══ Supplied material ══

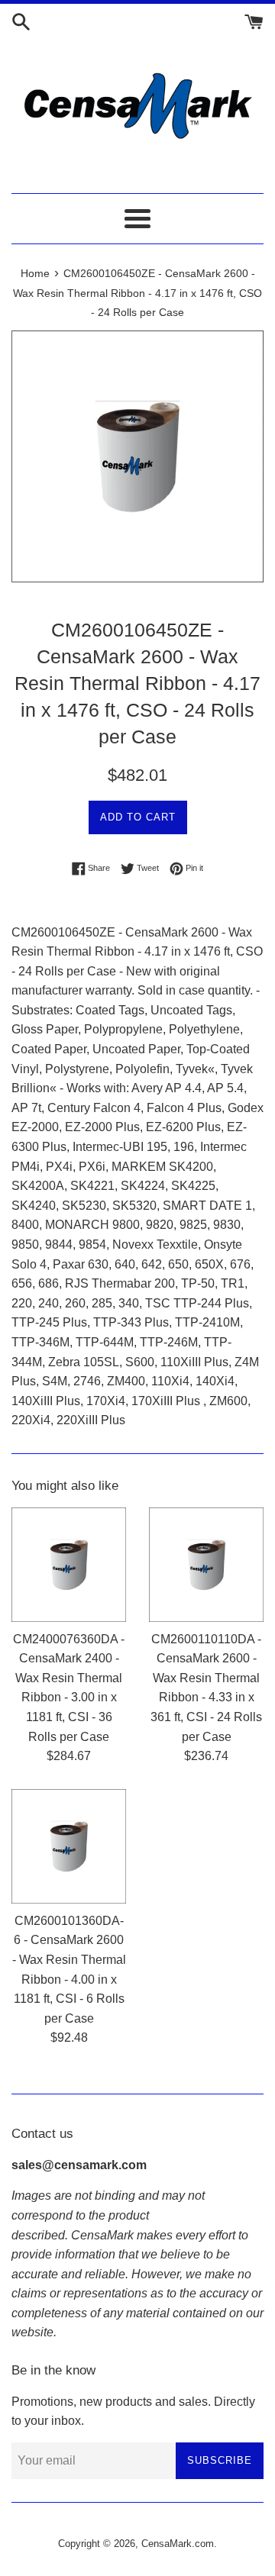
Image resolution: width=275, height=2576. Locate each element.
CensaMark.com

═══
══ Supplied material ══

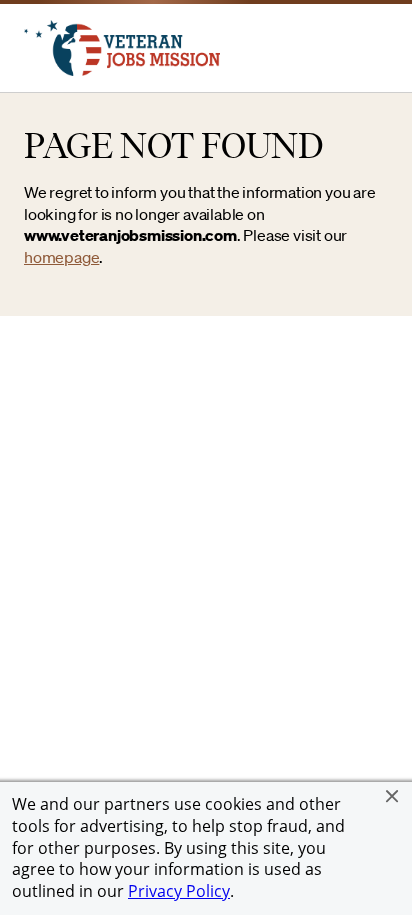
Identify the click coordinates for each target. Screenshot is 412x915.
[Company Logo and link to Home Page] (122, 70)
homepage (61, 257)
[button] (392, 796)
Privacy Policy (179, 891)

═══

_Assignment_: The reply should hold only how many lines in the material include the word "each".

_Response_: 2